Las acusaciones indicaron que, aunque no había pruebas directas, como huellas; sí "un cúmulo de indicios" contra los procesados, fruto de la especialización de la Policía en la resolución de este tipo de casos y de la eficacia de la cooperación internacional policial dentro de la Unión Europea.

Según las conclusiones iniciales del fiscal, los acusados aceptaron el encargo de acabar con la vida" de la víctima, para lo que se desplazaron a España, realizando los días previos vigilancias de las inmediaciones del domicilio y locales de ocio de Puerto Banús regentados por el hombre.

La intención era, junto con al menos otro individuo del grupo, "darle muerte" a la víctima cuando cerrara sus negocios y regresara a su domicilio en el núcleo de población de San Pedro de Alcántara. Para llevar a cabo su plan, dice la acusación pública, los acusados tenían preparado un vehículo robado en Conil de la Frontera (Cádiz).

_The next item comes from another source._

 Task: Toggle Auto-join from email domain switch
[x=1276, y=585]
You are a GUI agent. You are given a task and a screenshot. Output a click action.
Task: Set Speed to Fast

También consiguieron dos armas de fuego cortas aptas para el disparo. El día 21 de enero de 2019, sobre las 03.09 horas, los acusados, junto al menos otro miembro del grupo, fueron con gorros para ocultar el rostro hasta las inmediaciones del domicilio de la víctima, a la que abordaron cuando estaba aún en el vehículo.

Así, el Ministerio Fiscal sostiene que supuestamente dispararon al hombre, al que causaron una hemorragia interna que afectó a estructuras vitales y sistema nervioso central, provocando su inmediato fallecimiento. Tras esto, los acusados abandonaron inmediatamente el lugar.

El hombre "no tuvo posibilidad alguna de defenderse frente al ataque con armas de fuego, que se produjo de forma repentina e inesperada cuando aun estaba dentro de su vehículo sin posibilidad de escapatoria", dice esta acusación pública en su escrito provisional de calificación.

Según la Fiscalía, dos días más tarde, los procesados cogieron el vehículo de un garaje donde lo habían guardado y lo llevaron a una zona deshabitada conocida como Hacienda Los Canasteros en la carretera de Marbella a Ojén y le prendieron fuego, provocando un incendio que tuvo que ser extinguido.